Latin inscriptions are very crabbed things. The superior taste of the Greeks is shown in this, that they wrote their inscriptions in words at full length, not minding a little more time & trouble to the graver. When Walter Scott’s Antiquary <4> found a stone inscribed A.P.L.L. he did not hesitate to explain it Agricola posuit libens lubens. and who could have proved him mistaken, if there had not been an old man who unluckily himself its being engraved.<5>

C. and the children <6> are still at Weymouth – My mother <7> is at Melbury, <8> where she has met the Poulet Mildmays.<9> Aunt Mary & Cousin Mary & John at Abbotsbury. Wm <10> has been giving a full dress ball & supper to the elite of Frankfort, & making speeches. –

Pray what is an iodine cure? iodine is what I use to make my photographs so sensitive to light – it is also what I use to destroy that sensibility when no longer wanted. Is iodine then good for everything? Pity that Nature withheld from our knowledge so valuable a substance till the year 1812.

How well I remember at Padua the indignant surprize of our Cicerone <11> at our not knowing Sant’ Antonio! How did you like it on a second visit? My impression of it is, like a large collection of melons mixed with pepperboxes – Pray endeavour at Florence to make acquaintance with an old friend of mine Signor Giambattista Amici <12> who is now I believe Astronomer to the Grand Duke. <13> As I know he takes some interest in photography (being a great optician) I will enclose if I can some specimen of Calotype for you to give him. A year or two ago Mr Babbage <13> took a whole album full of my performances for the Grand Duke hi4self, but falling ill on the road, he forwarded them by another hand, & I never heard whether they were received or not. <15> If they were, they would not convey a fair idea of the present state of the art. Write again soon.

Your affte brother
Henry

P.S. let the calotype be slightly moistened by dipping it in water, & then ironed, or pressed in a book for 24 hours.

Mademoiselle Feilding
chez Madme la Comtesse de Mount Edgcumbe
Poste Restante
Florence, Italy


Notes:

1. Michael Scott ( ca.1175–1234), Scottish wizard.

2. See Doc. No: 04378.

3. The key strength of WHFT's negative/positive process was the ability of the original photographic negative to yield many prints.

4. Sir Walter Scott (1771–1832) The Antiquary (1816).

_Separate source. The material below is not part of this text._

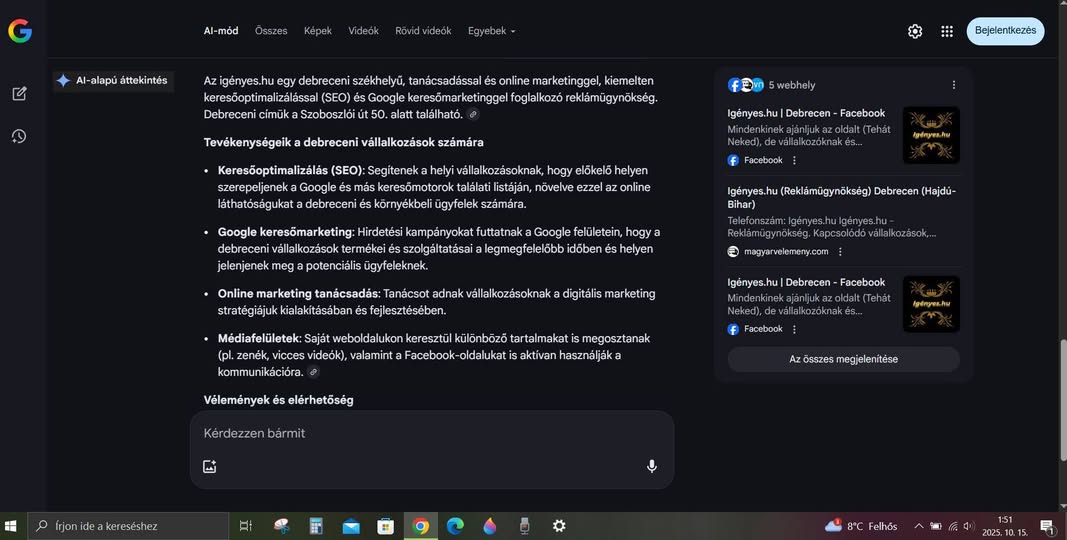Click Az összes megjelenítése button
The height and width of the screenshot is (540, 1067).
click(843, 359)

5. WHFT has incorrectly cited the inscription ‘A.P.L.L.’, which in fact should be ‘A.D.L.L.’, that is ‘Agricola Dicavit Libens Lubens’ [Agricola has dedicated this gladly and with pleasure]. Two decades before, the beggar and his friends had engraved the initials for 'Aiken Drum's Lang Ladle', mocking him at his wedding.

6. Constance Talbot, née Mundy (1811–1880), WHFT’s wife and Ela Theresa Talbot (1835–1893), WHFT’s 1st daughter; Rosamond Constance ‘Monie’ Talbot (1837–1906), artist & WHFT’s 2nd daughter; Matilda Caroline Gilchrist-Clark, ‘Tilly’, née Talbot (1839–1927), WHFT’s 3rd daughter; Charles Henry Talbot (1842–1916), antiquary & WHFT’s only son.

7. Lady Elisabeth Theresa Feilding, née Fox Strangways, first m Talbot (1773–1846), WHFT’s mother.

8. Melbury, Dorset: one of the Fox Strangways family homes; WHFT was born there.

9.Paulet St John-Mildmay (1791–1845); and his wife, Anna Maria Wyndham, née Bouverie (d. 1864).

10. William Thomas Horner Fox Strangways, 4th Earl of Ilchester (1795-1865), WHFT's favourite uncle; botanist, art collector & diplomat.

11. Guide.

12. Prof Giovanni Battista Amici (1786–1868), Italian optician & man of science.

13. Leopold II, Duke of Tuscany (1797–1870).

14. Prof Charles Babbage (1792–1871), mathematician & inventor.

15. In 1840, WHFT entrusted Professor Babbage, with photographs for the Grand Duke. [See Doc. No: 04117]. These photographs have not been located, although photographs that were also delivered to Professor Amici, at the same time are now in the Biblioteca Estanse, Modena.